* **YOUR OBJECTIVE**
Write what comes next in the passage on computer hardware and user input devices, picking up right after its last sentence.

Elements of a computer may include at least one processor for executing instructions and one or more memory devices for storing instructions and data. Generally, a computer also may include, or be operatively coupled to receive data from or transfer data to, or both, one or more mass storage devices for storing data, e.g., magnetic, magneto-optical disks, or optical disks. Information carriers suitable for embodying computer program instructions and data include all forms of non-volatile memory, including by way of example semiconductor memory devices, e.g., EPROM, EEPROM, and flash memory devices; magnetic disks, e.g., internal hard disks or removable disks; magneto-optical disks; and CD-ROM and DVD-ROM disks. The processor and the memory may be supplemented by, or incorporated in, special purpose logic circuitry.

[0196] To provide for interaction with a user, embodiments may be implemented on a computer having a display device, e.g., a cathode ray tube (CRT) or liquid crystal display (LCD) monitor, for displaying information to the user and a user interface, such as a keyboard and a pointing device, e.g., a mouse or a trackball, by which the user can provide input to the computer. Other kinds of devices can be used to provide for interaction with a user as well; for example, feedback provided to the user can be any form of sensory feedback, e.g., visual feedback, auditory feedback, or tactile feedback; and input from the user can be received in any form, including acoustic, speech, or tactile input.

* **ENTRIES SUPPLIED**
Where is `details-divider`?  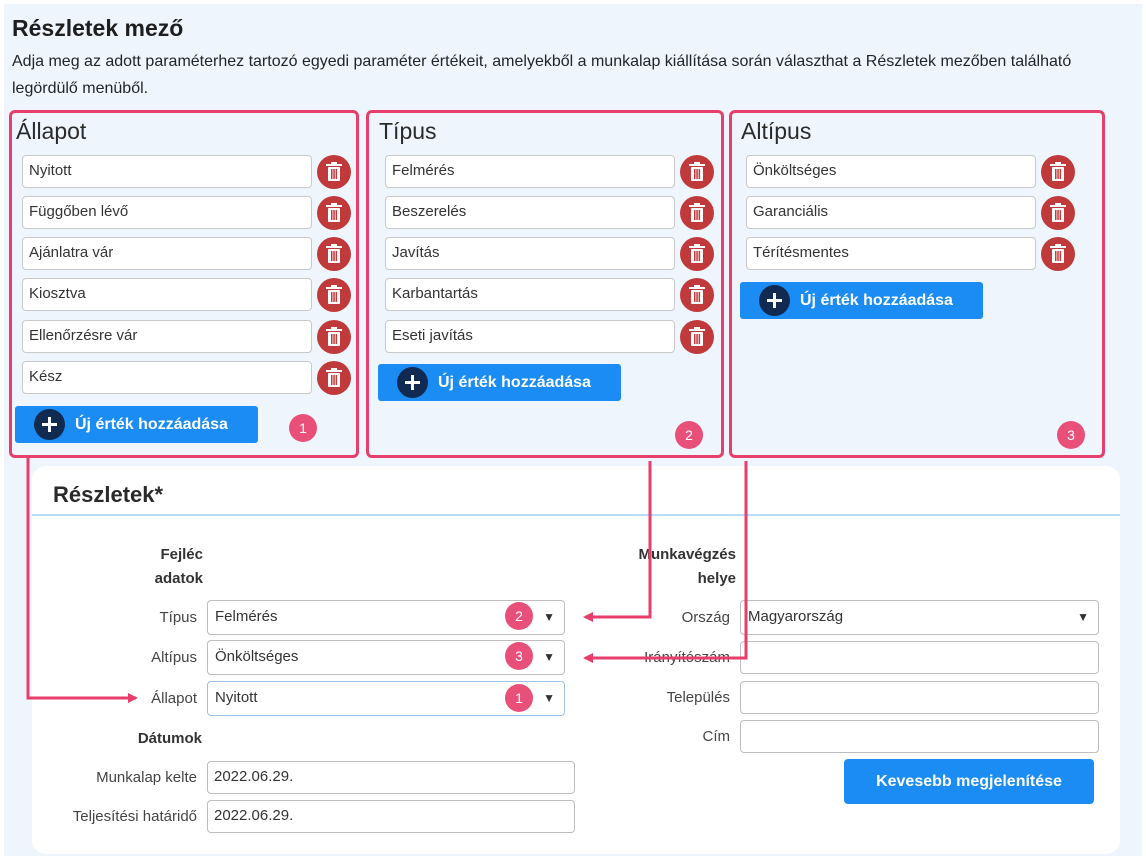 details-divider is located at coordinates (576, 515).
---
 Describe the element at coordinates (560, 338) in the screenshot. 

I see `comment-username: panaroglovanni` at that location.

* **RESPONSE BELOW**
[0197] Embodiments may be implemented in a computing system that includes a backend component, e.g., as a data server, or that includes a middleware component, e.g., an application server, or that includes a frontend component, e.g., a client computer having a graphical user interface or a Web browser through which a user can interact with an embodiment, or any combination of such backend, middleware, or frontend components. Components may be interconnected by any form or medium of digital data communication, e.g., a communication network. Examples of communication networks include a local area network (LAN) and a wide area network (WAN), e.g., the Internet.

[0198] While certain features of the described embodiments have been illustrated as described herein, many modifications, substitutions, changes and equivalents will now occur to those skilled in the art. It is, therefore, to be understood that the appended claims are intended to cover all such modifications and changes as fall within the true spirit of the various embodiments.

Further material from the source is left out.